Según los soldados del conde, la encargada de nutrir las bajas pasiones de Ver Niels era Elga, el ama de llaves, una vieja alcahueta que había medrado en la corte gracias a su falta de escrúpulos y su fidelidad al conde. Elga solía deambular por el mercado y por las tabernas en busca de novedades para su señor. Con un poco de suerte, Thuala ocuparía ese «honor» en esta ocasión.

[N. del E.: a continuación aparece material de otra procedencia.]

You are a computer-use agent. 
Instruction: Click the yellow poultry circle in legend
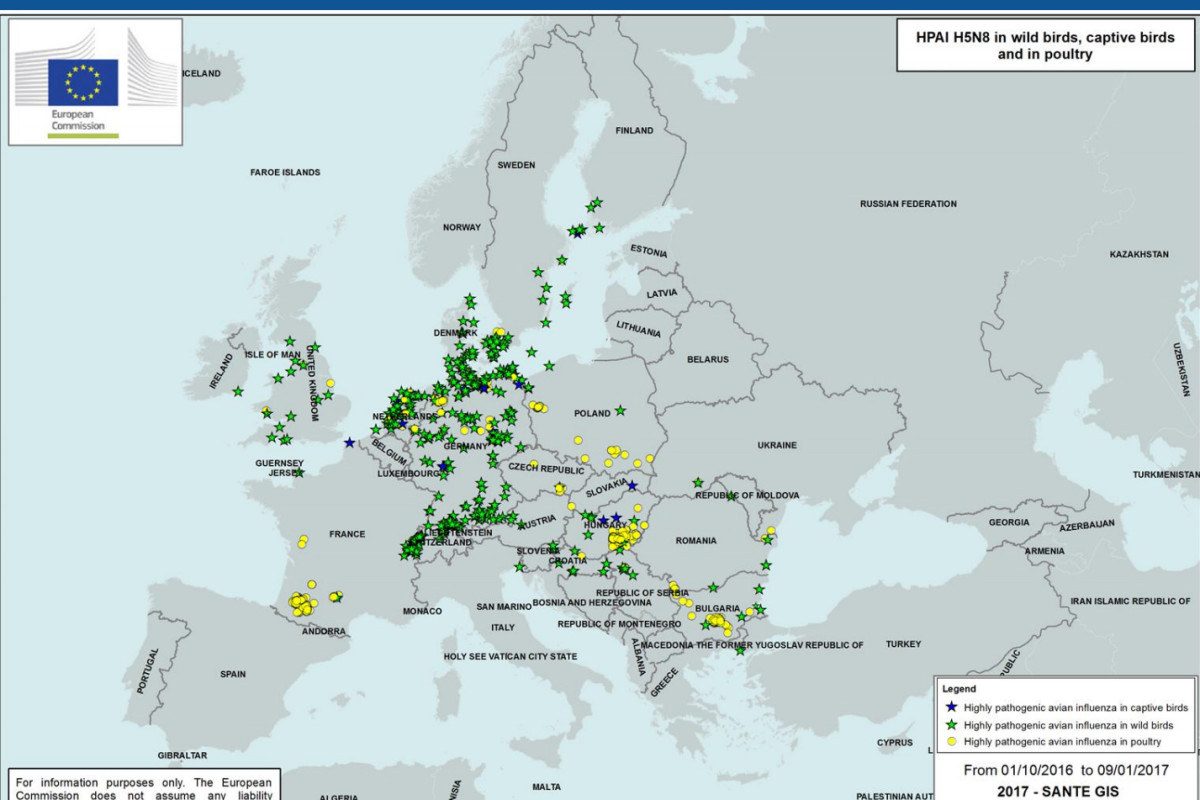951,742
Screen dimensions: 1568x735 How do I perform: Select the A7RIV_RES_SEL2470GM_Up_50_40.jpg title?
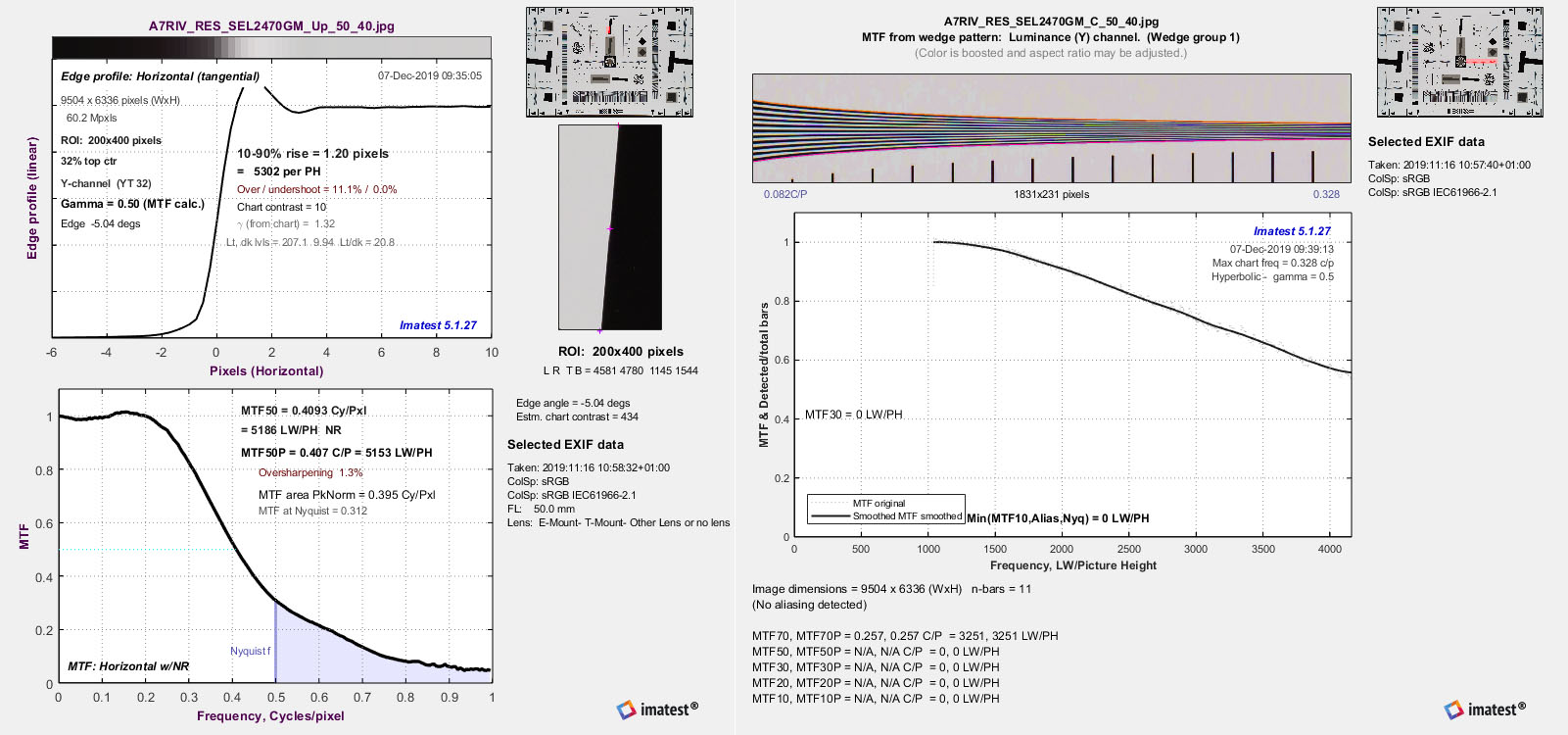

Los primeros puestos estaban ya abiertos en la plaza mayor, cerca de la alcaldía. Thuala aprovechó para comprar una cesta y huevos. Los colocó con sumo cuidado en la cesta y comenzó a pasear por las calles colindantes anunciando su mercancía. Poco a poco, el mercado fue llenándose de vida. Los mercaderes de la ciudad sacaban sus productos a la parte exterior de sus locales, convirtiéndolos en reclamos para el público. Toldos coloridos protegían tanto a los clientes como a las mercancías del sol. Un abanico de olores inundó el ambiente: hogazas de pan recién hecho, con aromas de orégano, pasas o cebolla; pasteles de carne humeantes, con su peculiar forma de estrella; hortalizas y verduras de las granjas cercanas; salazones de importación, a precios prohibitivos; especias del lejano sur, vendidas al peso...

Los comerciantes de ganado se concentraban en una de las plazas adyacentes, donde el olor a excrementos de animales primaba sobre el resto. Thuala evitó esa zona. Llevaba dos horas dando vueltas por el mercado, vendiendo los huevos a precio elevado, cuando notó la presencia de unas damas elegantes. No conocía el rostro de Elga, pero suponía cómo debería vestir alguien de su posición. Se acercó a las damas y les ofreció su producto.

—¿Huevos frescos, señoras? De la mejor calidad.

Las tres damas la miraron con desprecio. Sus rostros reflejaban la ofensa que sentían. Una era más joven e iba escoltada a cada lado por las otras dos.

—¿Crees que somos vulgares sirvientas, campesina? —escupió una de las tres, con ostensible disgusto.

—Mézclate con los de tu clase. No importunes a la esposa del conde —la apartó otra de un empujón y siguieron su camino hacia la calle de los telares.